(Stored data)
____________

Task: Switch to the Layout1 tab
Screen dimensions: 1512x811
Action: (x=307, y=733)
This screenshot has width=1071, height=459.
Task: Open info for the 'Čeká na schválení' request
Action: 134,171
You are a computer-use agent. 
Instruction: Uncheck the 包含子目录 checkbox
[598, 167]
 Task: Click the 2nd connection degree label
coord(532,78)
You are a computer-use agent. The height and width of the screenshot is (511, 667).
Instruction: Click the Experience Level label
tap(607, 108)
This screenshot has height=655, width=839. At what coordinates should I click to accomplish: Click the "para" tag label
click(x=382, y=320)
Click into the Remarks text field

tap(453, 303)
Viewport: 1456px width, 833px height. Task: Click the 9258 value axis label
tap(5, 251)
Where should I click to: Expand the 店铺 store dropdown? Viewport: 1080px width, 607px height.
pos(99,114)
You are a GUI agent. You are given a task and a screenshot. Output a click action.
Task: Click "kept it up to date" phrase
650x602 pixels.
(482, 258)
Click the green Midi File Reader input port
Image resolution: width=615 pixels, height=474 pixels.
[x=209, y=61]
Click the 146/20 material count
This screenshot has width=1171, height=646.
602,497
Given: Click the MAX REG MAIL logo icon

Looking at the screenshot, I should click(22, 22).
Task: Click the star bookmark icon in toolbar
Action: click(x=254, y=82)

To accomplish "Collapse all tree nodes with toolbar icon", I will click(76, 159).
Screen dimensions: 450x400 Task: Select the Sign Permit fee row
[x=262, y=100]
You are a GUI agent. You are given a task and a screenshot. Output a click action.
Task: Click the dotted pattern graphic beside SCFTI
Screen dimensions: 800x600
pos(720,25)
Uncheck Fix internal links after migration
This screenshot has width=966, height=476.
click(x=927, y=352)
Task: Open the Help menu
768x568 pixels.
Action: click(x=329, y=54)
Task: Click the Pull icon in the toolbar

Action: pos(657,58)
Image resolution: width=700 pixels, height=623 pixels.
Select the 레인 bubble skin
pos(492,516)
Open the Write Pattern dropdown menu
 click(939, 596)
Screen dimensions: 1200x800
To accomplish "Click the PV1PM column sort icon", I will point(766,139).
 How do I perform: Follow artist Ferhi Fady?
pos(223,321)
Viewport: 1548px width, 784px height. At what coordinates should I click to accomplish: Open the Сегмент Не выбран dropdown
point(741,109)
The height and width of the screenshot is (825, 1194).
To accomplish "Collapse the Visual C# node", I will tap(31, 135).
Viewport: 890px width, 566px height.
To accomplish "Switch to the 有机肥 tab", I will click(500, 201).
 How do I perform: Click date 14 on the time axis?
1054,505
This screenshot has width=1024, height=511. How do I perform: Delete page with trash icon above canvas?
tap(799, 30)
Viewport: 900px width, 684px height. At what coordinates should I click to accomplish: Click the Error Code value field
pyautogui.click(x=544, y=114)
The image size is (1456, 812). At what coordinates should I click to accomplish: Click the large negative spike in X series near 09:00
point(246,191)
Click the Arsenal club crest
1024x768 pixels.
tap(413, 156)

____________

| Work instructions |
Copy out each line above, character for character.

| Response below |
Task: Switch to the Layout1 tab
Screen dimensions: 1512x811
Action: (x=307, y=733)
This screenshot has width=1071, height=459.
Task: Open info for the 'Čeká na schválení' request
Action: 134,171
You are a computer-use agent. 
Instruction: Uncheck the 包含子目录 checkbox
[598, 167]
 Task: Click the 2nd connection degree label
coord(532,78)
You are a computer-use agent. The height and width of the screenshot is (511, 667).
Instruction: Click the Experience Level label
tap(607, 108)
This screenshot has height=655, width=839. At what coordinates should I click to accomplish: Click the "para" tag label
click(x=382, y=320)
Click into the Remarks text field

tap(453, 303)
Viewport: 1456px width, 833px height. Task: Click the 9258 value axis label
tap(5, 251)
Where should I click to: Expand the 店铺 store dropdown? Viewport: 1080px width, 607px height.
pos(99,114)
You are a GUI agent. You are given a task and a screenshot. Output a click action.
Task: Click "kept it up to date" phrase
650x602 pixels.
(482, 258)
Click the green Midi File Reader input port
Image resolution: width=615 pixels, height=474 pixels.
[x=209, y=61]
Click the 146/20 material count
This screenshot has width=1171, height=646.
602,497
Given: Click the MAX REG MAIL logo icon

Looking at the screenshot, I should click(22, 22).
Task: Click the star bookmark icon in toolbar
Action: click(x=254, y=82)

To accomplish "Collapse all tree nodes with toolbar icon", I will click(76, 159).
Screen dimensions: 450x400 Task: Select the Sign Permit fee row
[x=262, y=100]
You are a GUI agent. You are given a task and a screenshot. Output a click action.
Task: Click the dotted pattern graphic beside SCFTI
Screen dimensions: 800x600
pos(720,25)
Uncheck Fix internal links after migration
This screenshot has width=966, height=476.
click(x=927, y=352)
Task: Open the Help menu
768x568 pixels.
Action: click(x=329, y=54)
Task: Click the Pull icon in the toolbar

Action: pos(657,58)
Image resolution: width=700 pixels, height=623 pixels.
Select the 레인 bubble skin
pos(492,516)
Open the Write Pattern dropdown menu
 click(939, 596)
Screen dimensions: 1200x800
To accomplish "Click the PV1PM column sort icon", I will point(766,139).
 How do I perform: Follow artist Ferhi Fady?
pos(223,321)
Viewport: 1548px width, 784px height. At what coordinates should I click to accomplish: Open the Сегмент Не выбран dropdown
point(741,109)
The height and width of the screenshot is (825, 1194).
To accomplish "Collapse the Visual C# node", I will tap(31, 135).
Viewport: 890px width, 566px height.
To accomplish "Switch to the 有机肥 tab", I will click(500, 201).
 How do I perform: Click date 14 on the time axis?
1054,505
This screenshot has width=1024, height=511. How do I perform: Delete page with trash icon above canvas?
tap(799, 30)
Viewport: 900px width, 684px height. At what coordinates should I click to accomplish: Click the Error Code value field
pyautogui.click(x=544, y=114)
The image size is (1456, 812). At what coordinates should I click to accomplish: Click the large negative spike in X series near 09:00
point(246,191)
Click the Arsenal club crest
1024x768 pixels.
tap(413, 156)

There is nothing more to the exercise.